▶ **MATERIAL TO PROCESS**

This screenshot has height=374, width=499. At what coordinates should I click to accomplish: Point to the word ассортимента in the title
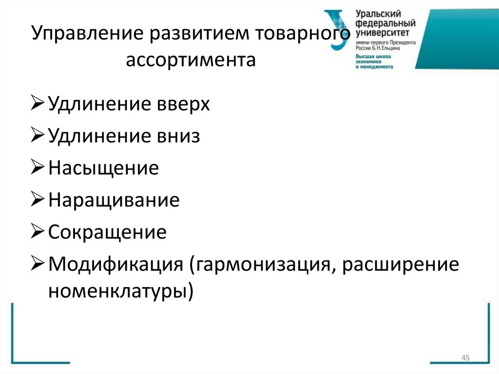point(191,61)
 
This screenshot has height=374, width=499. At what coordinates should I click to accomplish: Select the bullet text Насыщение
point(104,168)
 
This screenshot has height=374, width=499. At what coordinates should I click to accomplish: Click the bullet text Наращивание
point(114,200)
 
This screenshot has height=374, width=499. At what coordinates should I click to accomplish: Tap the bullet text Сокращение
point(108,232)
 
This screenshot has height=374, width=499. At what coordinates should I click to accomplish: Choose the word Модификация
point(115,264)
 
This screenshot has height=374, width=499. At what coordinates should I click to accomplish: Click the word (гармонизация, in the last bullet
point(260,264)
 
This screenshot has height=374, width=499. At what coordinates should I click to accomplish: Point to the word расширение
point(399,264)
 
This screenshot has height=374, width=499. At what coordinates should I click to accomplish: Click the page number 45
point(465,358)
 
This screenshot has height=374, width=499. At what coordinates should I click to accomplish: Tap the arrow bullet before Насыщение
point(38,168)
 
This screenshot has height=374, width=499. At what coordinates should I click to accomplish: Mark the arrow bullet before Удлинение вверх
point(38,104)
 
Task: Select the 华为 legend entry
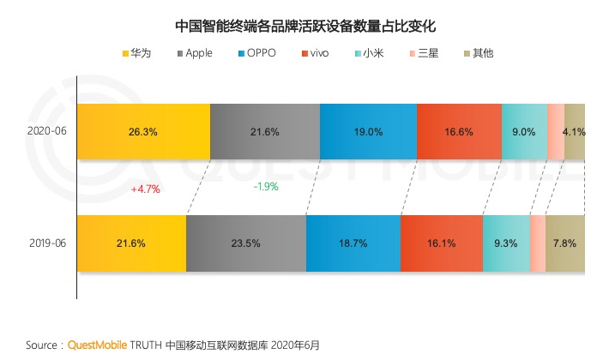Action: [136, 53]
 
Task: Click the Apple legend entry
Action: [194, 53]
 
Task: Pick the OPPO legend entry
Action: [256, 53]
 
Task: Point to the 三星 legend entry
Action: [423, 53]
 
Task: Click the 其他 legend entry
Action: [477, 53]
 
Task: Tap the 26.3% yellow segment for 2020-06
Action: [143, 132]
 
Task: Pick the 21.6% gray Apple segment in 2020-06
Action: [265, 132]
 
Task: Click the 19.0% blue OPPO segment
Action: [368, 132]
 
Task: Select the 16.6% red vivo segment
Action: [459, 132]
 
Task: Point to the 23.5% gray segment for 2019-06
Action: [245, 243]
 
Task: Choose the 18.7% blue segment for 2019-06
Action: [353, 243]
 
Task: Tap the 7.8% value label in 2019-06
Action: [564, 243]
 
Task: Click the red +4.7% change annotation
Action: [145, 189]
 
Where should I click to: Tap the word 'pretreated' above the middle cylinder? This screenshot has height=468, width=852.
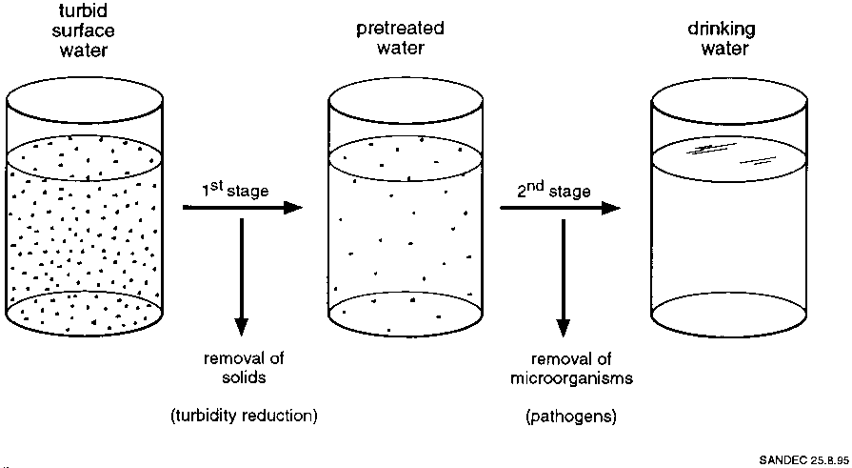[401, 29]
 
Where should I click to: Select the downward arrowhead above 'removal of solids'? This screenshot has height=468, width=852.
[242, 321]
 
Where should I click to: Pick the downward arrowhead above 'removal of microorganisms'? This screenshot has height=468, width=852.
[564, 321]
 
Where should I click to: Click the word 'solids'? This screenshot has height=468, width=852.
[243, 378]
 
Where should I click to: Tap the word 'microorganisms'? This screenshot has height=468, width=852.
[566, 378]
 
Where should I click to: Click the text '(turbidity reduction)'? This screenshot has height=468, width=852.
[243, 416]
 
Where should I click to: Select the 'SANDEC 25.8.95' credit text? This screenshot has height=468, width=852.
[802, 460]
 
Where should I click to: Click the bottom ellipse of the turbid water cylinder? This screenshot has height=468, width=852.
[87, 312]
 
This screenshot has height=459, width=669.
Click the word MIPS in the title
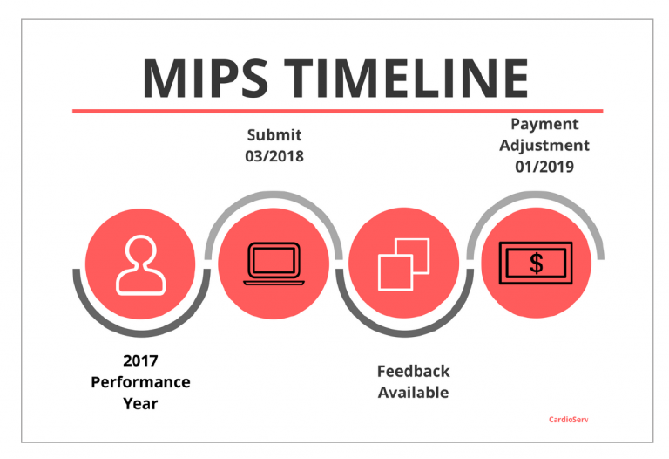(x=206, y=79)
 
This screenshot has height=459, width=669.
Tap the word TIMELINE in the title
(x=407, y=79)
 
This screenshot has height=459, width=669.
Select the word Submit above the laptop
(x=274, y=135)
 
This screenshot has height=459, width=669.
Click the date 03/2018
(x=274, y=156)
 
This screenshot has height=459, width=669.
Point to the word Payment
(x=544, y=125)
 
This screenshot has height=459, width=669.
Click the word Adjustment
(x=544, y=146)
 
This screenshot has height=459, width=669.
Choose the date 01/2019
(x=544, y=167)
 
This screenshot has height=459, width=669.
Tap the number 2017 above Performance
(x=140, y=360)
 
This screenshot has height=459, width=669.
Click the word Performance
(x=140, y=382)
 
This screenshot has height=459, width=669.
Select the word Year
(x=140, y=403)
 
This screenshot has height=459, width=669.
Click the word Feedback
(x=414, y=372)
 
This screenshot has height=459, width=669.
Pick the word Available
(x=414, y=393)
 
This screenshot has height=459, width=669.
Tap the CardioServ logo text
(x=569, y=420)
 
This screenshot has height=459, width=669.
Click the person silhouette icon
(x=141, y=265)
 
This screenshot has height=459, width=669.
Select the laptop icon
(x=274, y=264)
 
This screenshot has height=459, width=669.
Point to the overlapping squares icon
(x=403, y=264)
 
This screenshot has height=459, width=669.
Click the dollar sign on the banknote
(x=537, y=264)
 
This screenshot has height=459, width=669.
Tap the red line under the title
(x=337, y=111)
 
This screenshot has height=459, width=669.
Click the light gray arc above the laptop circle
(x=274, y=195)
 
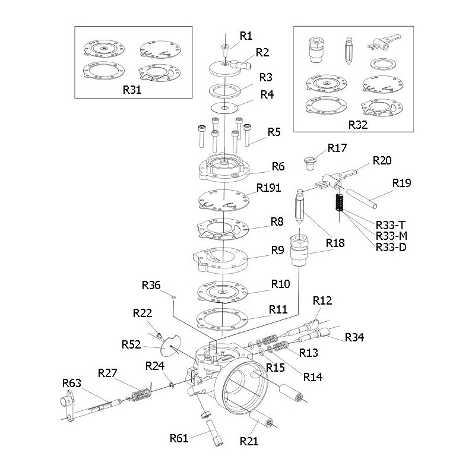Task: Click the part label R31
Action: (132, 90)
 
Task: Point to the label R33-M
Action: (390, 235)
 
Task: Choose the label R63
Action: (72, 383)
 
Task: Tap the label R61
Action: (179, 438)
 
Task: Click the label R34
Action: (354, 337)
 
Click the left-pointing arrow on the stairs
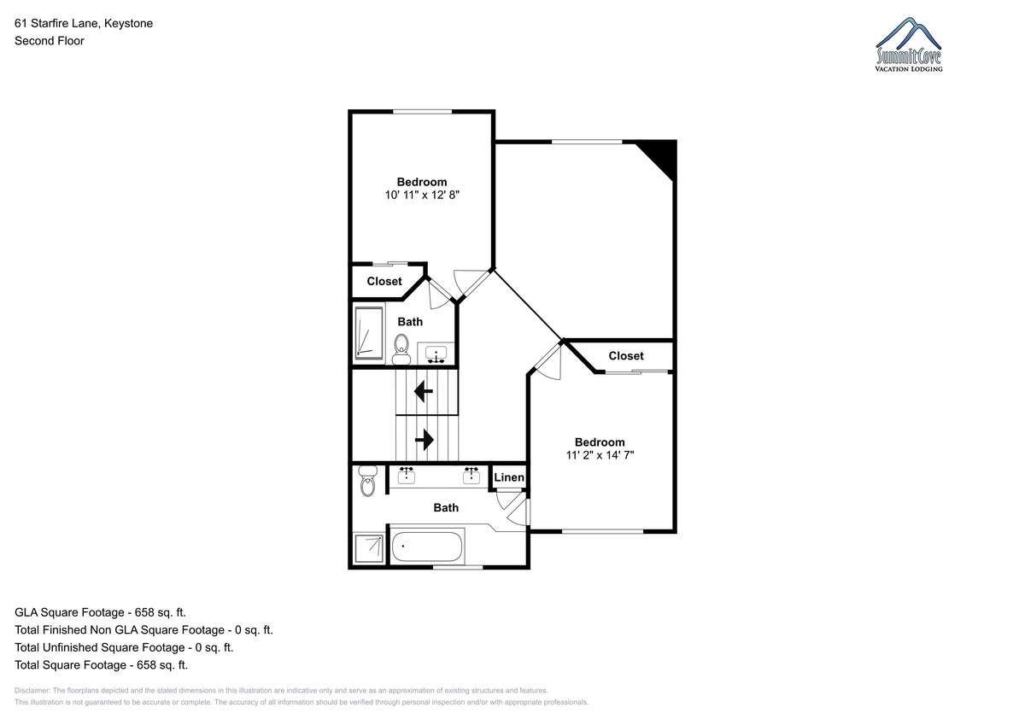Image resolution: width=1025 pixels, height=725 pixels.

▶ **WHAT THE TASK REQUIRES**
Reproduce every item above verbatim, leaving out the pictures.

▶ **ANSWER FOR THE TASK**
This screenshot has height=374, width=499. At what coordinates should I click to accomplish: Point to the word ассортимента in the title
point(191,61)
 
This screenshot has height=374, width=499. At what coordinates should I click to accomplish: Select the bullet text Насыщение
point(104,168)
 
This screenshot has height=374, width=499. At what coordinates should I click to accomplish: Click the bullet text Наращивание
point(114,200)
 
This screenshot has height=374, width=499. At what coordinates should I click to accomplish: Tap the bullet text Сокращение
point(108,232)
 
This screenshot has height=374, width=499. At what coordinates should I click to accomplish: Choose the word Модификация
point(115,264)
 
This screenshot has height=374, width=499. At what coordinates should I click to accomplish: Click the word (гармонизация, in the last bullet
point(260,264)
 
This screenshot has height=374, width=499. At what coordinates should I click to accomplish: Point to the word расширение
point(399,264)
 
This screenshot has height=374, width=499. At what coordinates should I click to accomplish: Click the page number 45
point(465,358)
 
This screenshot has height=374, width=499. At what coordinates should I click to accomplish: Tap the arrow bullet before Насыщение
point(38,168)
 
This screenshot has height=374, width=499. At what coordinates should I click to accomplish: Mark the arrow bullet before Удлинение вверх
point(38,104)
 
Task: Select the 华为 legend entry
Action: [136, 53]
 
Task: Click the Apple legend entry
Action: [194, 53]
 
Task: Pick the OPPO legend entry
Action: [256, 53]
 
Task: Point to the 三星 legend entry
Action: [423, 53]
 
Task: Click the 其他 legend entry
Action: [477, 53]
 
Task: Tap the 26.3% yellow segment for 2020-06
Action: [143, 132]
 
Task: Pick the 21.6% gray Apple segment in 2020-06
Action: [265, 132]
 
Task: Click the 19.0% blue OPPO segment
Action: [368, 132]
 
Task: Select the 16.6% red vivo segment
Action: [459, 132]
 
Task: Point to the 23.5% gray segment for 2019-06
Action: [245, 243]
 
Task: Choose the 18.7% blue segment for 2019-06
Action: [353, 243]
 
Task: Tap the 7.8% value label in 2019-06
Action: [564, 243]
 
Task: Click the red +4.7% change annotation
Action: [145, 189]
 
Where should I click to: Tap the word 'pretreated' above the middle cylinder? This screenshot has height=468, width=852.
[401, 29]
 
Where should I click to: Select the downward arrowhead above 'removal of solids'? This screenshot has height=468, width=852.
[242, 321]
 
Where should I click to: Pick the downward arrowhead above 'removal of microorganisms'? This screenshot has height=468, width=852.
[564, 321]
 
Where should I click to: Click the word 'solids'? This screenshot has height=468, width=852.
[243, 378]
 
Where should I click to: Tap the word 'microorganisms'? This screenshot has height=468, width=852.
[566, 378]
 
Where should I click to: Click the text '(turbidity reduction)'? This screenshot has height=468, width=852.
[243, 416]
 
Where should I click to: Select the 'SANDEC 25.8.95' credit text? This screenshot has height=468, width=852.
[802, 460]
 
Where should I click to: Click the bottom ellipse of the turbid water cylinder? This screenshot has height=468, width=852.
[87, 312]
 
This screenshot has height=459, width=669.
Click the word MIPS in the title
(x=206, y=79)
 
This screenshot has height=459, width=669.
Tap the word TIMELINE in the title
(x=407, y=79)
 
This screenshot has height=459, width=669.
Select the word Submit above the laptop
(x=274, y=135)
 
This screenshot has height=459, width=669.
Click the date 03/2018
(x=274, y=156)
 
This screenshot has height=459, width=669.
Point to the word Payment
(x=544, y=125)
 
This screenshot has height=459, width=669.
Click the word Adjustment
(x=544, y=146)
 
This screenshot has height=459, width=669.
Choose the date 01/2019
(x=544, y=167)
 
This screenshot has height=459, width=669.
Tap the number 2017 above Performance
(x=140, y=360)
 
This screenshot has height=459, width=669.
Click the word Performance
(x=140, y=382)
 
This screenshot has height=459, width=669.
Select the word Year
(x=140, y=403)
 
This screenshot has height=459, width=669.
Click the word Feedback
(x=414, y=372)
 
This screenshot has height=459, width=669.
Pick the word Available
(x=414, y=393)
 
This screenshot has height=459, width=669.
Tap the CardioServ logo text
(x=569, y=420)
 
This screenshot has height=459, width=669.
Click the person silhouette icon
(x=141, y=265)
 
This screenshot has height=459, width=669.
Select the laptop icon
(x=274, y=264)
 
This screenshot has height=459, width=669.
Point to the overlapping squares icon
(x=403, y=264)
 
This screenshot has height=459, width=669.
Click the dollar sign on the banknote
(x=537, y=264)
 
This screenshot has height=459, width=669.
Tap the red line under the title
(x=337, y=111)
 
This screenshot has height=459, width=669.
Click the light gray arc above the laptop circle
(x=274, y=195)
 
Task: Click the part label R31
Action: (132, 90)
 
Task: Point to the label R33-M
Action: (390, 235)
 
Task: Choose the label R63
Action: (72, 383)
 
Task: Tap the label R61
Action: (179, 438)
 
Task: Click the label R34
Action: (354, 337)
 
Click the left-pointing arrow on the stairs
Image resolution: width=1025 pixels, height=725 pixels.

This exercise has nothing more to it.